My other weekends and weekdays were pretty uneventful. At this point, I am several days out from my departure and I’m just really excited to be home. My experience in Senegal has been challenging but it has been a good experience over all. I’ve come to understand a new religion and a new lifestyle. My host family is challenging and it’s interesting because every time I get upset that something goes wrong with my family I just remember what my Dad said, since the farm hosted students when he was younger, that every family functions like a family. No family is perfect and communication isn’t always going to be easy. They also aren’t going to go out of their way to change their life, you are adapting to their lifestyle not the other way around. I think it’s important to remember this.

I have also realized from this situation how lucky I am to be from the U.S. Women here are in an extremely fragile situation where they are attempting to gain their independence in some ways but they must also continue to satisfy some traditions. I have had men grab my ass and think it was perfectly fine. For instance, one day I stepped off the bus and some old man pretending to be blind just randomly caught a free feel. No blind man can aim as well as he did. I’m so proud of my host mom because, although I feel she won’t give me an inch, she works 5 and a half days a week. She is always tired and sometimes I have to remind myself that she’s impatient and tough on me because she’s tired herself.

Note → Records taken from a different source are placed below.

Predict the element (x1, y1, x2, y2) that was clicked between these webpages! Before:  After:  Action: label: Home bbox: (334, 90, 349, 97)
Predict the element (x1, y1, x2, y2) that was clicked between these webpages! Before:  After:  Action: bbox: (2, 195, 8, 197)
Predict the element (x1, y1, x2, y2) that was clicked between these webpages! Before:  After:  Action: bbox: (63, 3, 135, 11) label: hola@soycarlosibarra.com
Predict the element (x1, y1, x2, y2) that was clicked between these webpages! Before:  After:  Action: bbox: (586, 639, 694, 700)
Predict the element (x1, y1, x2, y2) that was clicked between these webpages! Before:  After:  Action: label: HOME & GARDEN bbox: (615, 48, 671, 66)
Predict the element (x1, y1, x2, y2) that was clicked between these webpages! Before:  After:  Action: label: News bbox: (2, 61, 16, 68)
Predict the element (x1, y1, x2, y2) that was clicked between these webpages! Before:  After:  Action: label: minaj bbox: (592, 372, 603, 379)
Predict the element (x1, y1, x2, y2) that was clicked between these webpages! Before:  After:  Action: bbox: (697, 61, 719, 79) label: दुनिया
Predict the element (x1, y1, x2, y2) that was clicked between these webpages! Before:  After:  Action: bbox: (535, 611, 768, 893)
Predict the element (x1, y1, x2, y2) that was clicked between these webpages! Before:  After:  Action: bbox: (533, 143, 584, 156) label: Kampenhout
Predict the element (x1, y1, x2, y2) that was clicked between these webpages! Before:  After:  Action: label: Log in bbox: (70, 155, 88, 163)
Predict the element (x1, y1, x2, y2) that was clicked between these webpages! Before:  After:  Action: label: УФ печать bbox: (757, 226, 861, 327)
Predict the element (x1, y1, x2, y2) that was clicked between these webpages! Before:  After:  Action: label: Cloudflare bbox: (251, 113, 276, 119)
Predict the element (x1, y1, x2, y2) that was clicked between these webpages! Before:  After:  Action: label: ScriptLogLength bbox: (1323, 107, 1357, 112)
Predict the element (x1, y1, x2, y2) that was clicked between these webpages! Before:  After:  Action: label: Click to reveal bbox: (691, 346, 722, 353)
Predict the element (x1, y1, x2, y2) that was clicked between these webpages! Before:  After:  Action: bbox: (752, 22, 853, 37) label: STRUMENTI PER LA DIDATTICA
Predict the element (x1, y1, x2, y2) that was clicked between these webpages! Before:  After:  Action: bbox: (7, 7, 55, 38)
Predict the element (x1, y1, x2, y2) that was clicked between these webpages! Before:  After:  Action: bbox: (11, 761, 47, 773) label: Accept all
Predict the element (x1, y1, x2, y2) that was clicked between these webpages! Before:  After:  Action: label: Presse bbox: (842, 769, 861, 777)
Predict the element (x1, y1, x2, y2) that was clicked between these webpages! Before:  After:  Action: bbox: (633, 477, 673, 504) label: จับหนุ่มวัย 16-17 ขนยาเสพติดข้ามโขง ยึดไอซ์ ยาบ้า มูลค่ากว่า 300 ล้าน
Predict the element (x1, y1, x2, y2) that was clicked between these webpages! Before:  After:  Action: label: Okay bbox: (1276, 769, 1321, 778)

I have also had many discussions with my housekeeper. In some ways I have built my strongest connection with her because she’s the one who told me her real story. Her family lives in St. Louis which is about 4 hours north. She’s in Dakar working for my family but at the cost of leaving her little girl behind with her family. She returns for the wet season to help her family but I can tell she really misses her child and her family. She also says her biggest regret is giving up her studies. It’s hard realizing that she had everything going for her and now she spends her days all alone in our house cleaning and cooking. She never told me why she couldn’t finish her studies but I know she’s frustrated with her situation. Although I try to be a cultural relativist towards treatment on women here, my host father is incredibly rude to her and my host mom is even more impatient with Ami than she is with me. I feel bad because there seems to be nothing pleasant in her day. Last Friday I cooked for my family and we had a lot of fun cooking together. I was glad we had a fun activity together. I know it’s just the cycle of life and there are always going to be women like Ami, but it’s still hard to know that she gave up her studies to marry then divorce and have to leave her child behind while she’s gone half the year. I take solace in the fact that she has a bed and good food with my host family and she certainly could be in worse conditions. There is always something worse.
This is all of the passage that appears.